Kenya, Andrea è stato ucciso Giallo sul movente del delitto

Kenya, Andrea è stato ucciso
Giallo sul movente del delitto

Andrea Maffi, l’operatore turistico quarantenne di Villongo trovato morto in Kenya, è stato assassinato a coltellate. Su Facebook il cordoglio degli amici.

Per lunedì 6 luglio è prevista la partenza del padre e di un fratello di Maffi per Mombasa anche se le pratiche per il rientro della salma, viste le circostanze, si prospettano a questo punto molto lunghe.

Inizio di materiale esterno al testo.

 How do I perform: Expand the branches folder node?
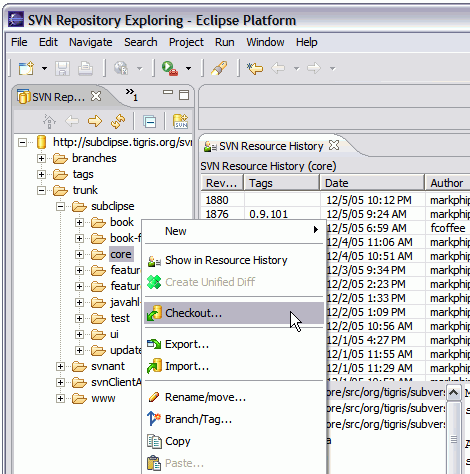(41, 158)
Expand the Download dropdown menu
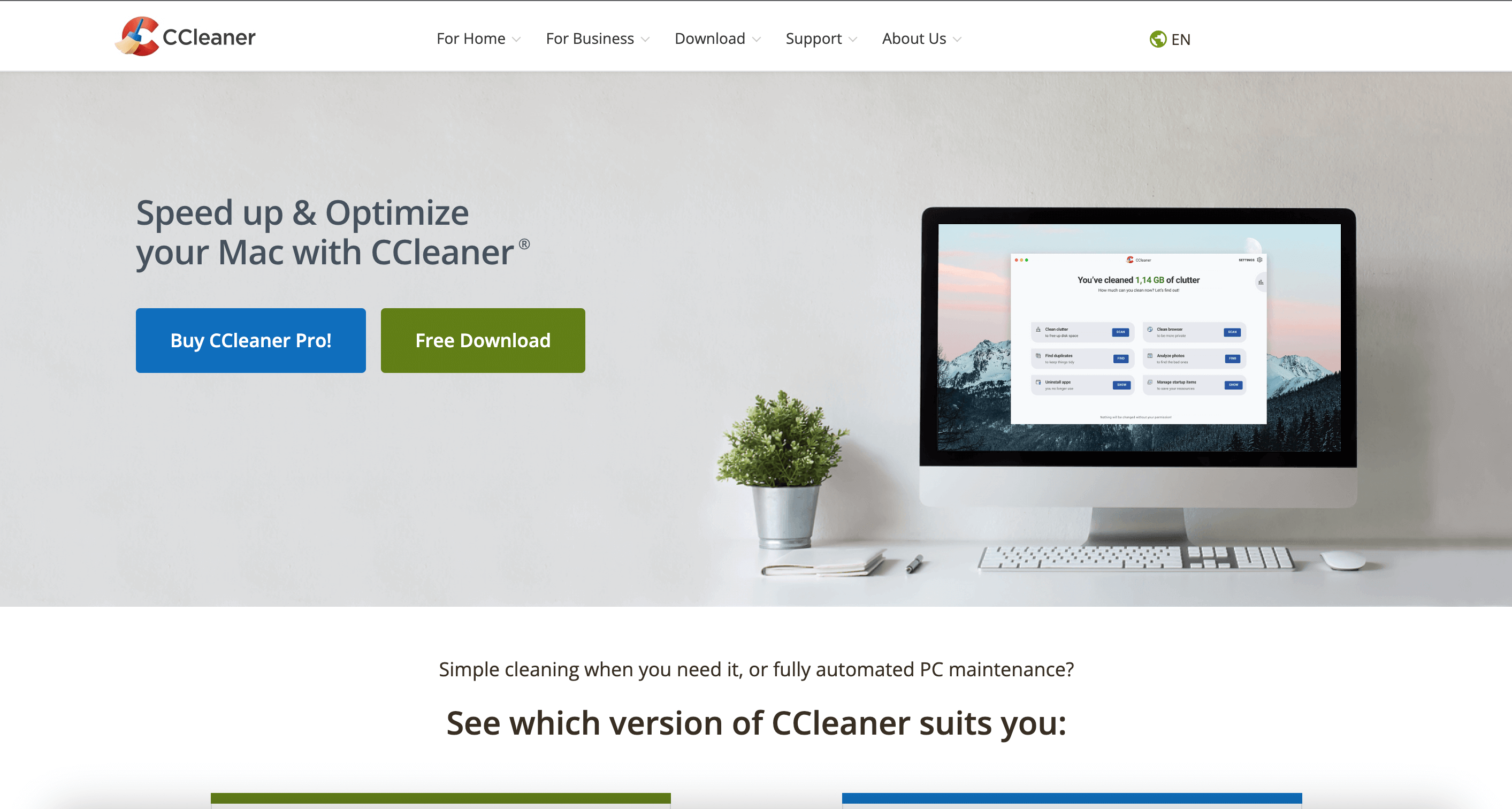This screenshot has width=1512, height=809. click(716, 39)
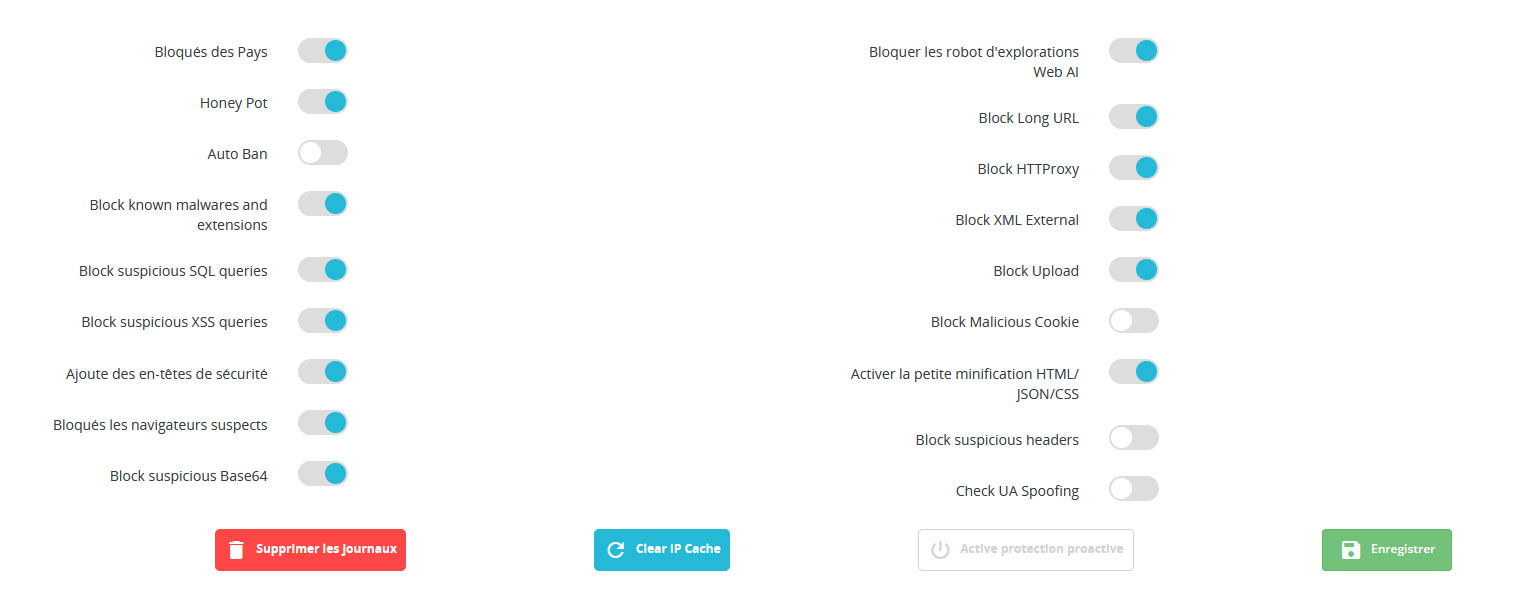Enable the Block Malicious Cookie toggle
This screenshot has width=1514, height=597.
(x=1134, y=321)
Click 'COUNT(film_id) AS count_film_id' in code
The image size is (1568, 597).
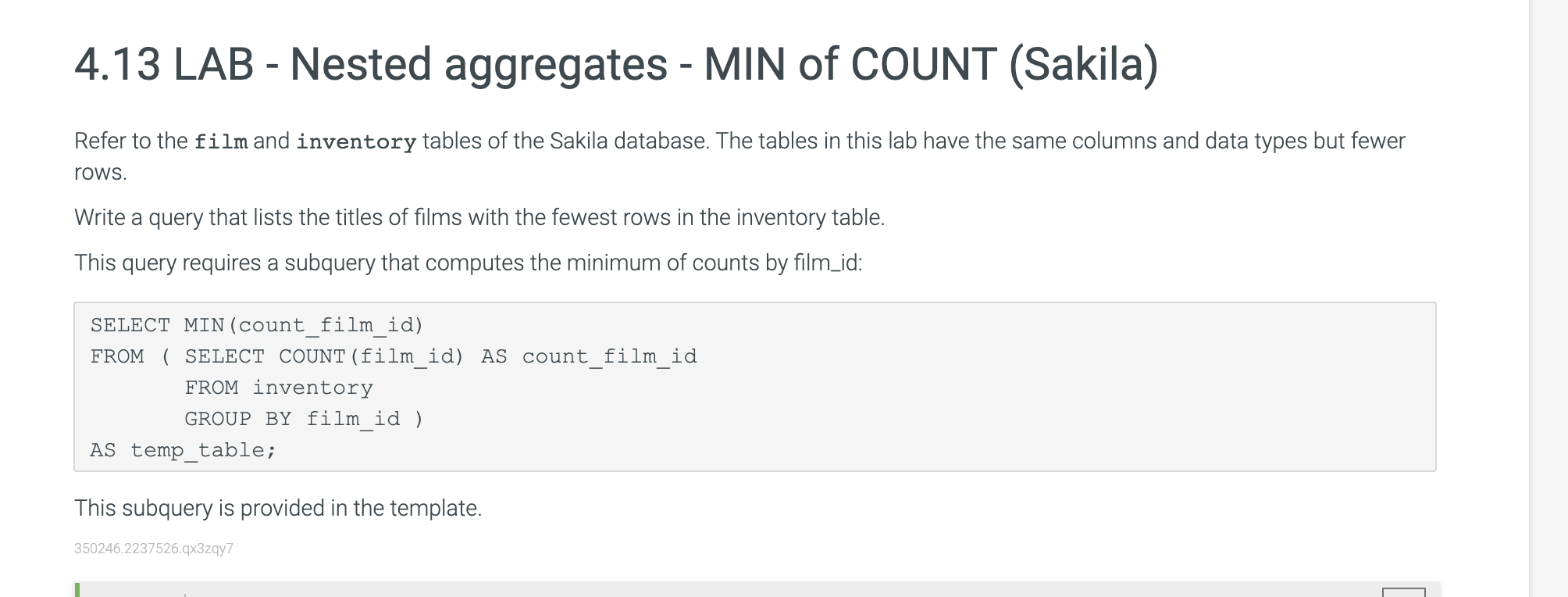click(488, 356)
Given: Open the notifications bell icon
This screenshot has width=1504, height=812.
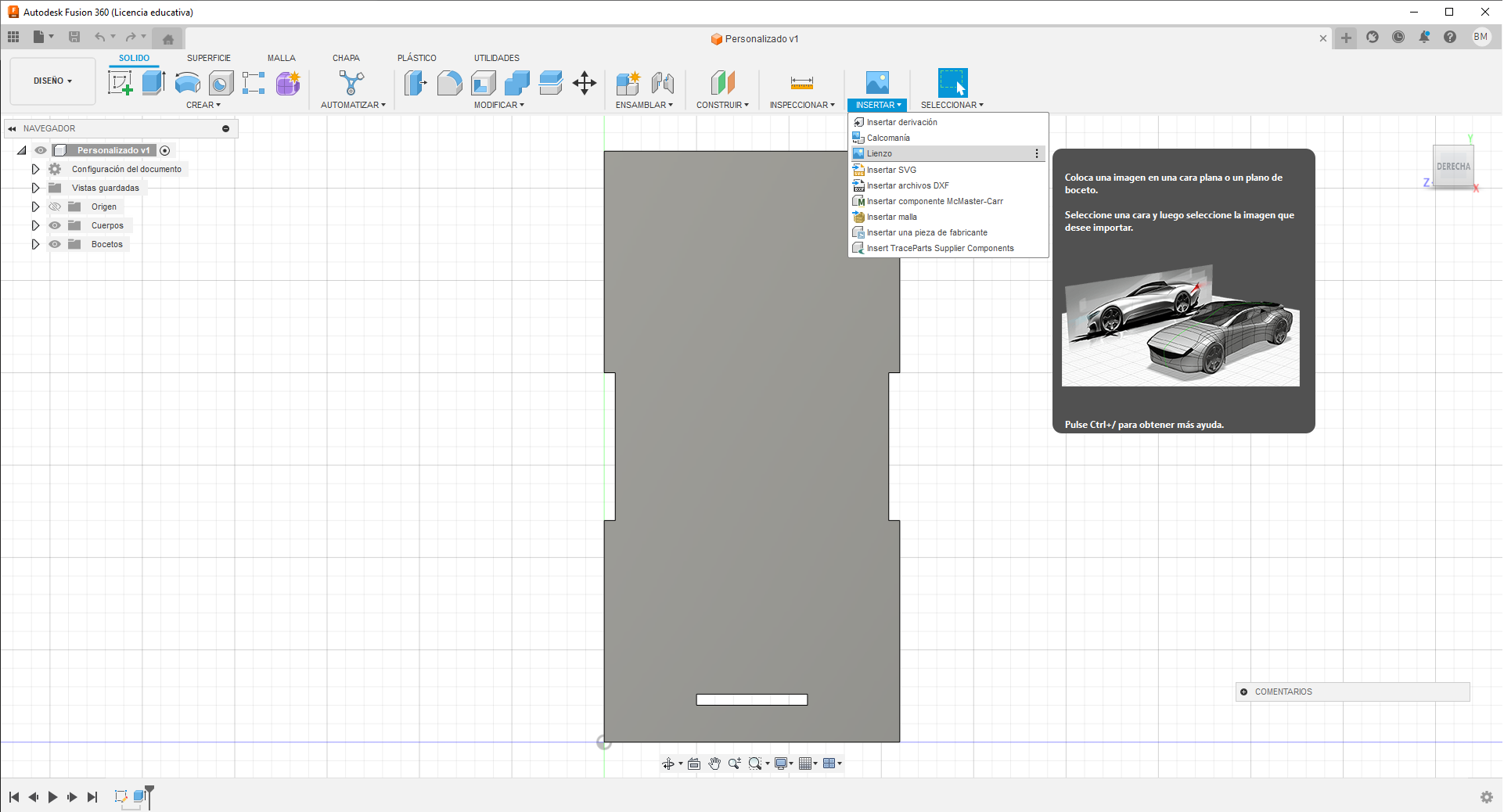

La Farnesina, che è in contatto con la famiglia attraverso l’ambasciata d’Italia a Nairobi e il corrispondente consolare a Malindi Roberto Macrì, si è limitata a confermare il decesso e sta fornendo tutta l’assistenza necessaria ai parenti di Andrea Maffi. La salma è stata affidata alla polizia scientifica di Mombasa, che sta cercando di ricostruire le circostanze esatte della morte.

Mentre proseguono gli accertamenti, sulla pagina Facebook di Andrea Maffi si sono moltiplicati i messaggi di cordoglio. «Amico mio t’amo – si legge in un post – come si ama un tramonto, un’alba... un istante di vita... fa’ che ci rincontreremo». «Semplicemente ciao – si legge in un altro messaggio – resterai sempre nel mio e nel cuore di tutte quelle persone che hai incontrato nel tuo troppo breve viaggio».

La pagina di Andrea Maffi

La pagina di Andrea Maffi
(Foto by Facebook)

«Vorrei ricordarti con questa foto scattata durante una delle nostre serate Malindine, dove ci ritagliavamo qualche ora di spensieratezza... perché i sorrisi facevano parte del quotidiano...» si legge in un post accompagnato da una fotografia.

«Voglio ricordarti in quel giorno in savana – si legge in un altro messaggio – mentre ti prendevo in giro nascosta dietro una tenda e tu che accoglievi gli ospiti ghignando sotto i baffi».

Andrea, 40 anni, era arrivato per la prima volta in Kenya una quindicina di anni fa e nel Paese africano aveva iniziato a lavorare come animatore in uno dei tanti villaggi turistici della costa tra Mombasa e Malindi. Dopo diversi anni di lavoro, a Watamu era diventato responsabile dei tour organizzati e in particolare dei safari soprattutto per i gruppi di italiani.